====== INFORMATION GIVEN ======
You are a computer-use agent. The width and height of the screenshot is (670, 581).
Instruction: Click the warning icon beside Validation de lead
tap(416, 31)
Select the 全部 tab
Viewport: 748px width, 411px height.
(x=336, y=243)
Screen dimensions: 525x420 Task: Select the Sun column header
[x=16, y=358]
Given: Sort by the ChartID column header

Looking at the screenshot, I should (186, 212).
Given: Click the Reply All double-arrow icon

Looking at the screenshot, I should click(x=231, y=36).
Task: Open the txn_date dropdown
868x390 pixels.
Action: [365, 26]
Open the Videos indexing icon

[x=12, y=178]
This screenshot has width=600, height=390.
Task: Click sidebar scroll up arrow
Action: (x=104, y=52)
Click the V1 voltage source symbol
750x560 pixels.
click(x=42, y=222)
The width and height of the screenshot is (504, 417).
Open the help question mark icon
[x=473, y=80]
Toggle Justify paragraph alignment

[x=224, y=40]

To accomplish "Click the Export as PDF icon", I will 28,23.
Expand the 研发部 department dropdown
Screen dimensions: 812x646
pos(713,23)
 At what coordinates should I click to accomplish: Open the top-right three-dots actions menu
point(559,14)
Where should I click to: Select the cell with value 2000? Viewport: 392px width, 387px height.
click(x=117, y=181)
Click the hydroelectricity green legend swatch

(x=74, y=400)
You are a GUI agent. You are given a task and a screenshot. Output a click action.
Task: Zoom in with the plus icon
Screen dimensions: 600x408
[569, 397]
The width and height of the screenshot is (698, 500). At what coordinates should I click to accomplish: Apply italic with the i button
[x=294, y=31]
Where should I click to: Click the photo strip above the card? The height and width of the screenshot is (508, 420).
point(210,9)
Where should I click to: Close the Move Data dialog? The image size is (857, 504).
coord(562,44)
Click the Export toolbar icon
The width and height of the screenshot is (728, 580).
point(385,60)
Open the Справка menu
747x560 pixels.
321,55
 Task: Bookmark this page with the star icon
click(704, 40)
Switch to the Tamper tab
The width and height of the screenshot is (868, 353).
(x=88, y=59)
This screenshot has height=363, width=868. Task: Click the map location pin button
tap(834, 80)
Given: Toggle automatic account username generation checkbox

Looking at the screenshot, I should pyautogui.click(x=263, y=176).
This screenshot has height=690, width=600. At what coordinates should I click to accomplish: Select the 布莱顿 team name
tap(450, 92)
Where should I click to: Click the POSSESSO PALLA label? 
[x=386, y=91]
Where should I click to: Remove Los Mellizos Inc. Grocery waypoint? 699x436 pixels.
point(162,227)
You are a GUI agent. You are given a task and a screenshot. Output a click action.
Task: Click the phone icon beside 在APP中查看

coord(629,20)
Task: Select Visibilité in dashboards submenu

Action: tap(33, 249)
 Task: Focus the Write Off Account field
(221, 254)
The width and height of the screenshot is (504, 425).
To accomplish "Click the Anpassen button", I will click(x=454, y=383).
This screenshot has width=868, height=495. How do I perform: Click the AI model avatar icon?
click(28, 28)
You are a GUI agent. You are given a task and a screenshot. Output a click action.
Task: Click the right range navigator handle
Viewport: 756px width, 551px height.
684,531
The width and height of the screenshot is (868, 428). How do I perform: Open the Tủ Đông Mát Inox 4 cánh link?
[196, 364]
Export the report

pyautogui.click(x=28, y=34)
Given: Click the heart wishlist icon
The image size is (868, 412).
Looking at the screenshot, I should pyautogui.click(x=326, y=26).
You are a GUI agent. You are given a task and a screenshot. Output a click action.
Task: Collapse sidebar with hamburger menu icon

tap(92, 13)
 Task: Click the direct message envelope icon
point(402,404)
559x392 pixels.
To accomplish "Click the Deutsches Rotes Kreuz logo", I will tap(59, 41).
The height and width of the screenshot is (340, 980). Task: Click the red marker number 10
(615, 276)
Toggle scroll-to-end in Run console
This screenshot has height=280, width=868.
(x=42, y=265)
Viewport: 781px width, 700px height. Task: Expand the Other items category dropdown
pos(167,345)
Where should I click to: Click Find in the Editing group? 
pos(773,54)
======
If a line in the records contains "will", report it.

To accomplish "Click the Export as PDF icon", I will 28,23.
To accomplish "Click the Anpassen button", I will click(x=454, y=383).
To accomplish "Click the Deutsches Rotes Kreuz logo", I will tap(59, 41).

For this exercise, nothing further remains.